Quote the lines of the data below verbatim, beginning at the line that contains "The image size is (1103, 515)." and ending at the last line, both included, and excluding pictures.

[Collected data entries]
--- START ---

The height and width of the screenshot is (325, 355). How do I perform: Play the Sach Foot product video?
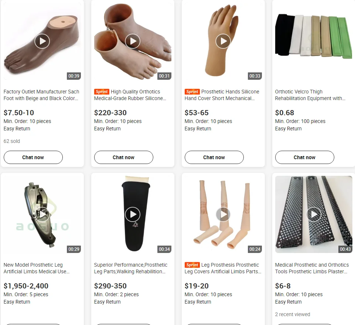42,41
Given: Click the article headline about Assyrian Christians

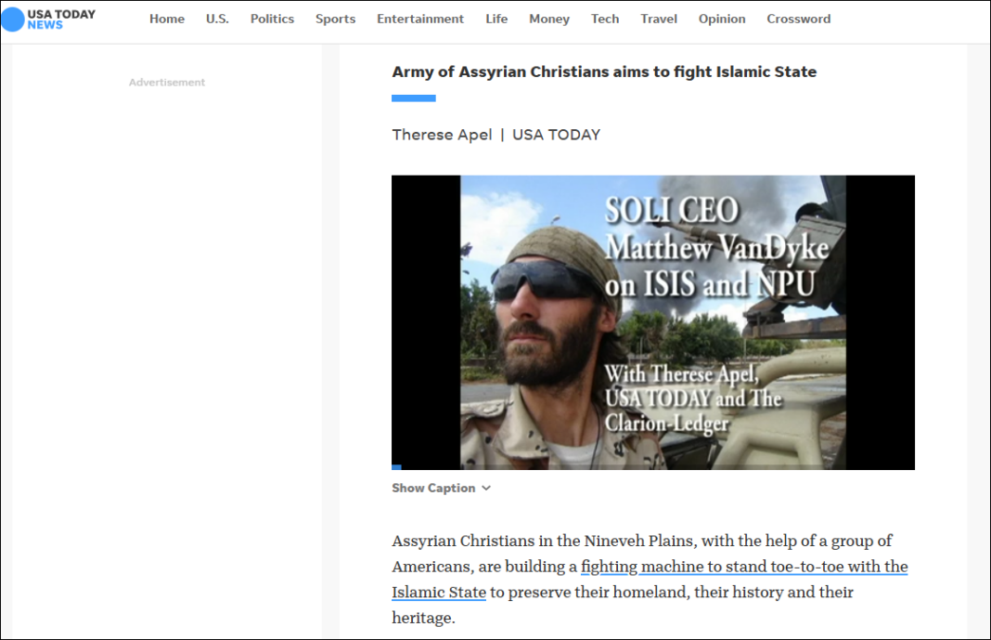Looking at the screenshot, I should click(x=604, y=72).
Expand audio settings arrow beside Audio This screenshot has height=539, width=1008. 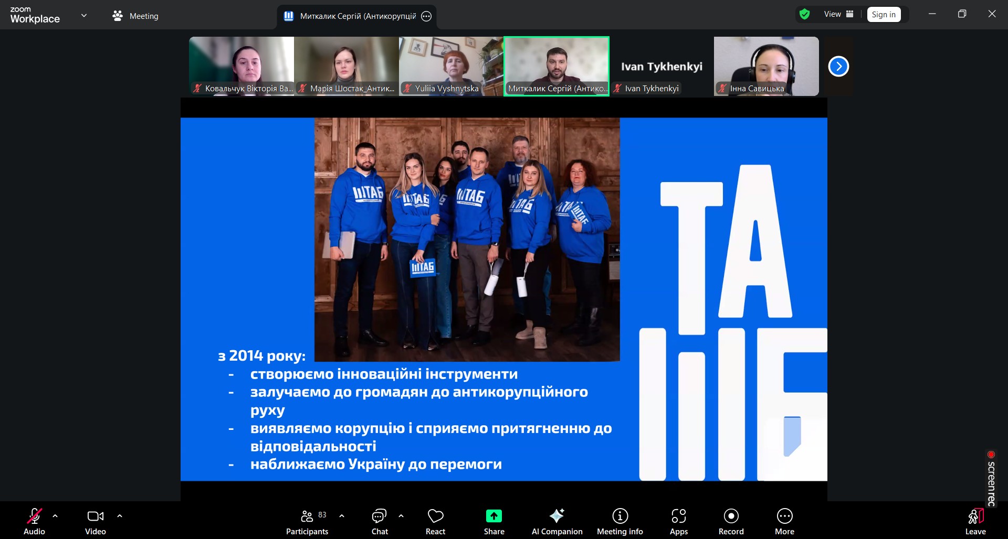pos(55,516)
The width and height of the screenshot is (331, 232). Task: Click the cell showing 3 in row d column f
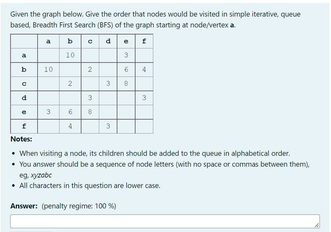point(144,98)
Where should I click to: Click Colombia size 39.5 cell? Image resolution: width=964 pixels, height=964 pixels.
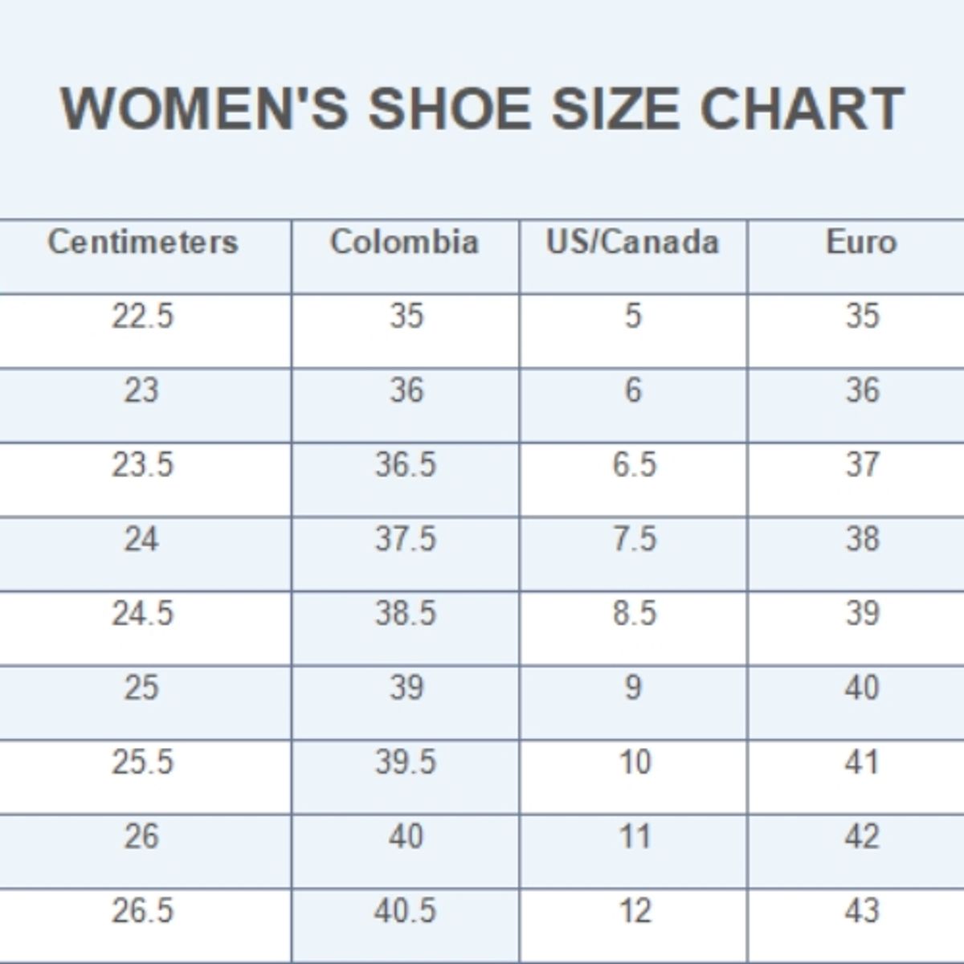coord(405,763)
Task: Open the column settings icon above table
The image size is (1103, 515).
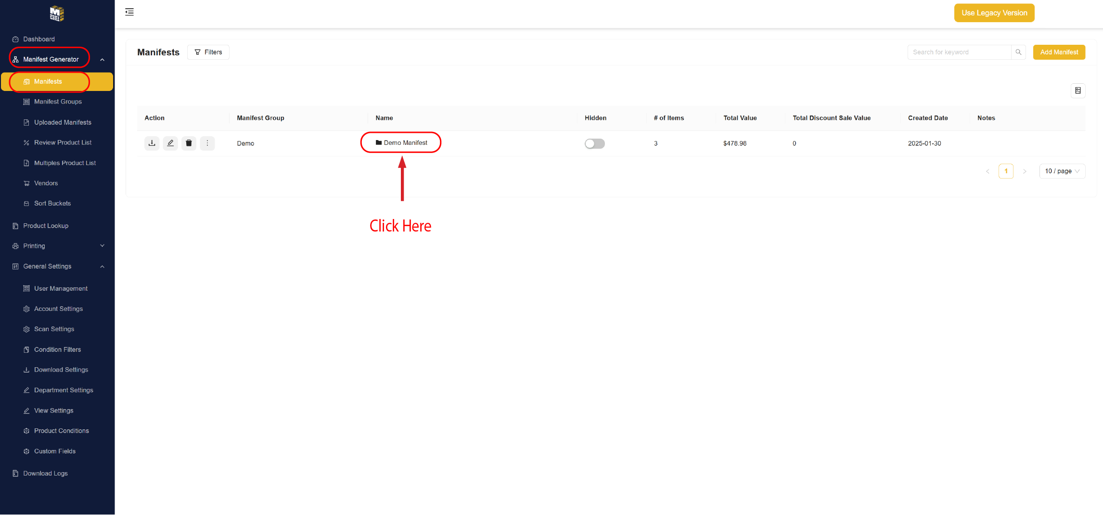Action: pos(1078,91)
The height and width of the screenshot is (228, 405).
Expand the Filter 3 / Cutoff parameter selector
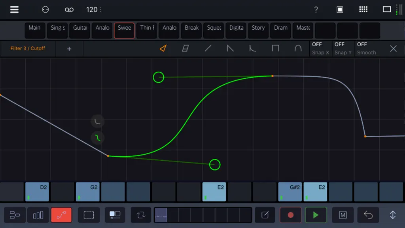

--- END ---

Exercise answer:
The image size is (1103, 515).
Action: pos(1078,91)
The height and width of the screenshot is (228, 405).
Expand the Filter 3 / Cutoff parameter selector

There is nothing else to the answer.